The narrative contains at least three and possibly four layers. In the first layer (the oldest), Yahweh blows the sea back with a strong east wind, allowing the Israelites to cross on dry land; in the second, Moses stretches out his hand and the waters part in two walls; in the third, Yahweh clogs the chariot wheels of the Egyptians and they flee (in this version the Egyptians do not even enter the water); and in the fourth, the Song of the Sea, Yahweh casts the Egyptians into "tehomat", the mythical abyss.
Location of the crossing
The Israelites' first journey is from Ramesses to Succoth. Ramesses is generally identified with modern Qantir, the site of the 19th dynasty capital Per-Ramesses, and Succoth with Tel el-Maskhuta in Wadi Tumilat, the biblical Land of Goshen. From Sukkoth the Israelites travel to Etham "on the edge of the desert," then turn back to Pi-hahiroth, located between Migdol and the sea and directly opposite Baal Zephon.
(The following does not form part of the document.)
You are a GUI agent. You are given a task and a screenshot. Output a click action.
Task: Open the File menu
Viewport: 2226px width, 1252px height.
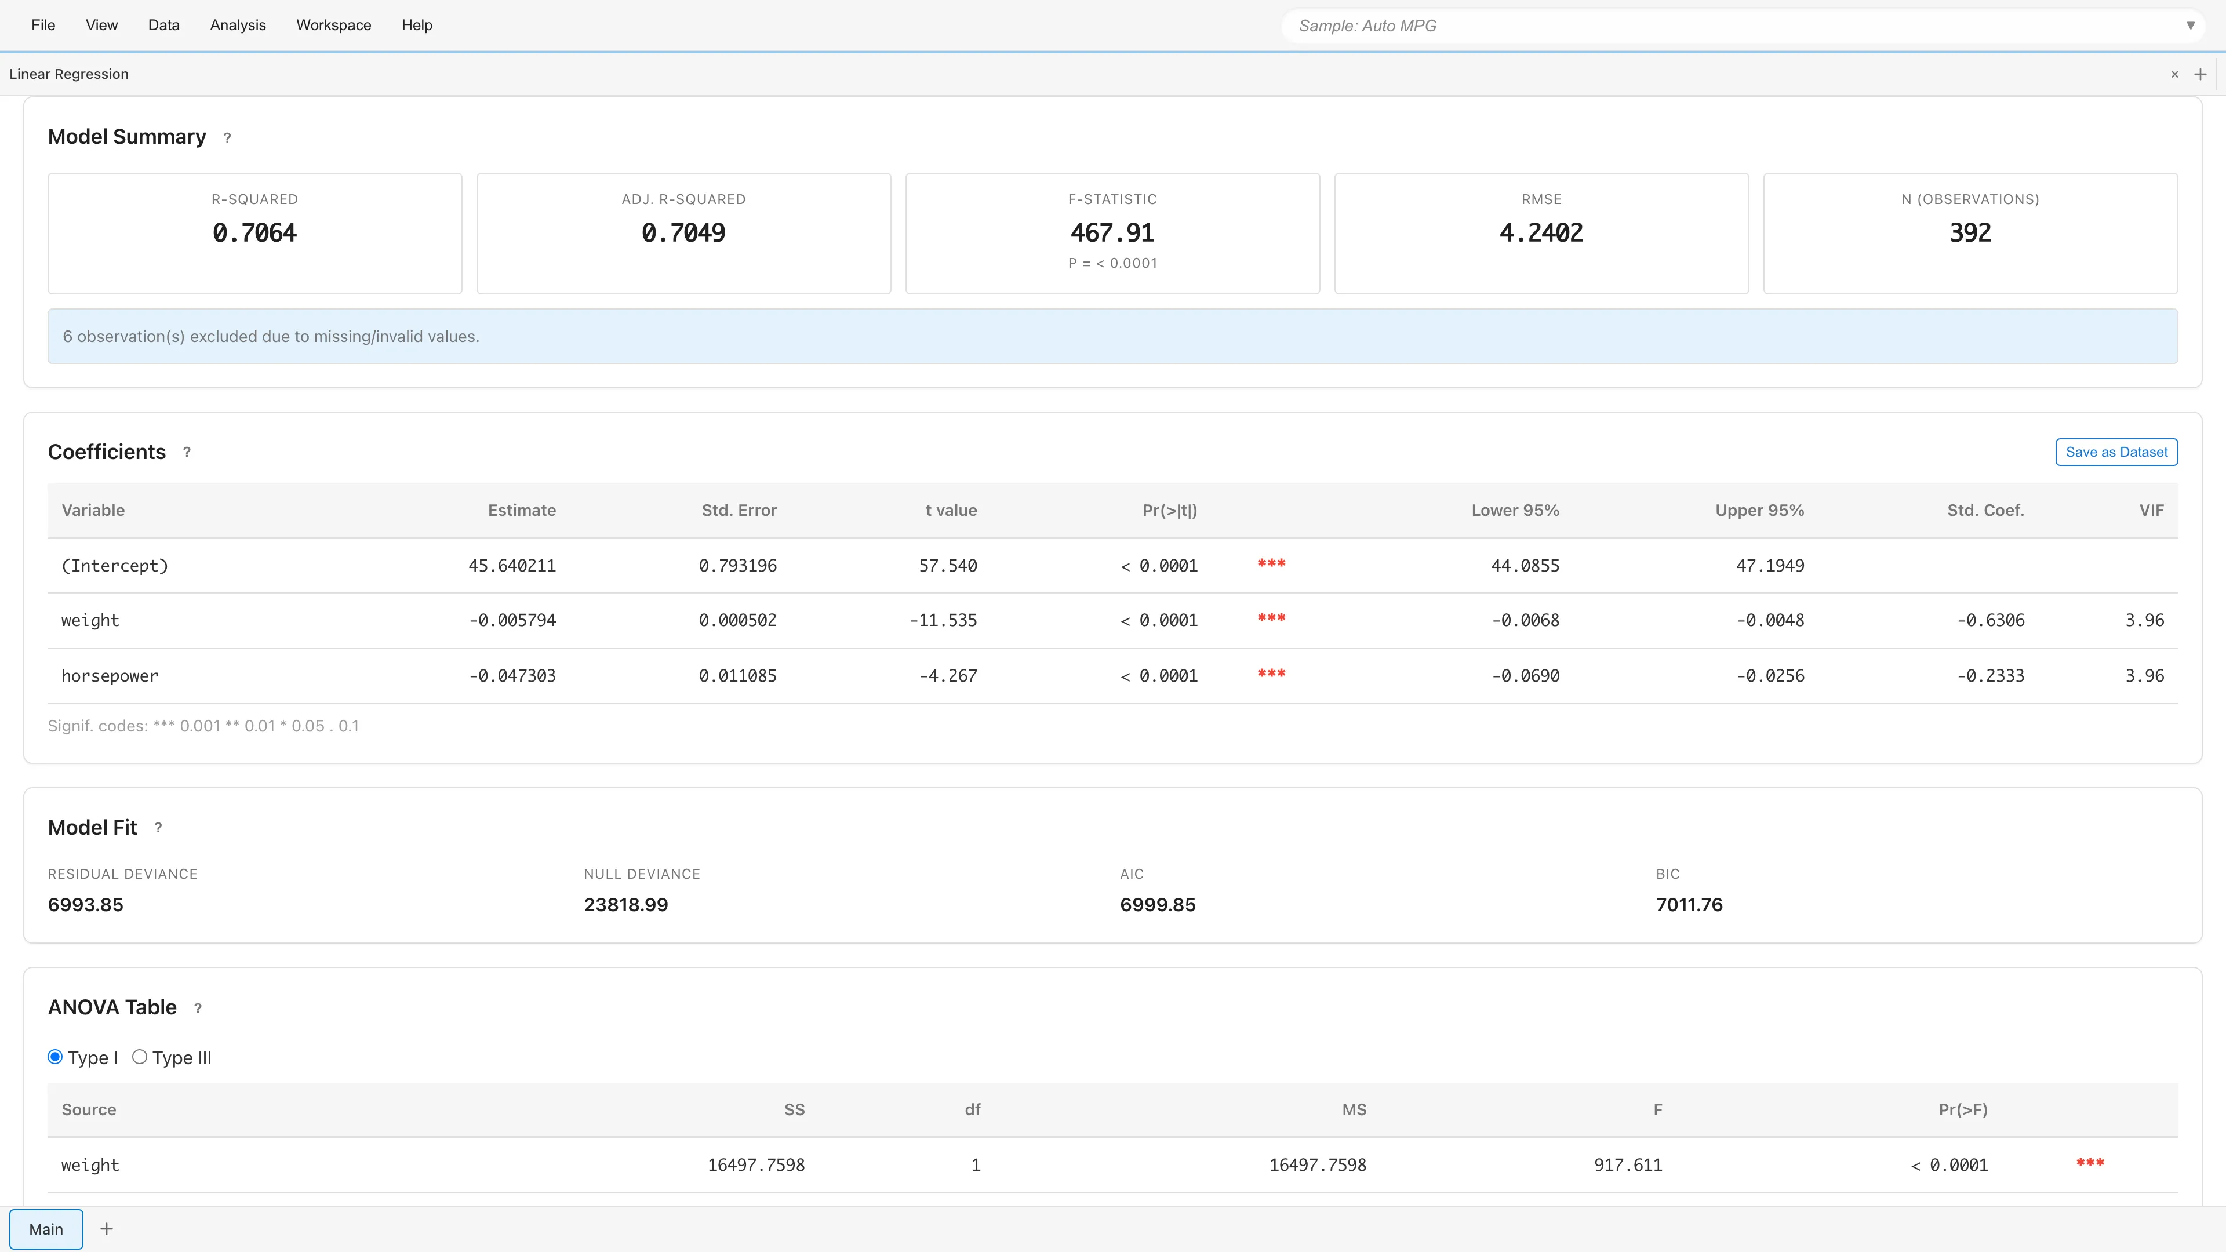[43, 25]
None of these have been identified with certainty. One theory with a wide following is that they refer collectively to the region of Lake Timsah, a salt lake north of the Gulf of Suez, and the nearest large body of water after Wadi Tumilat. Lake Timsah was connected to Pithom in Gesem at various times by a canal, and a late 1st millennium text refers to Migdol Baal Zephon as fort on the canal.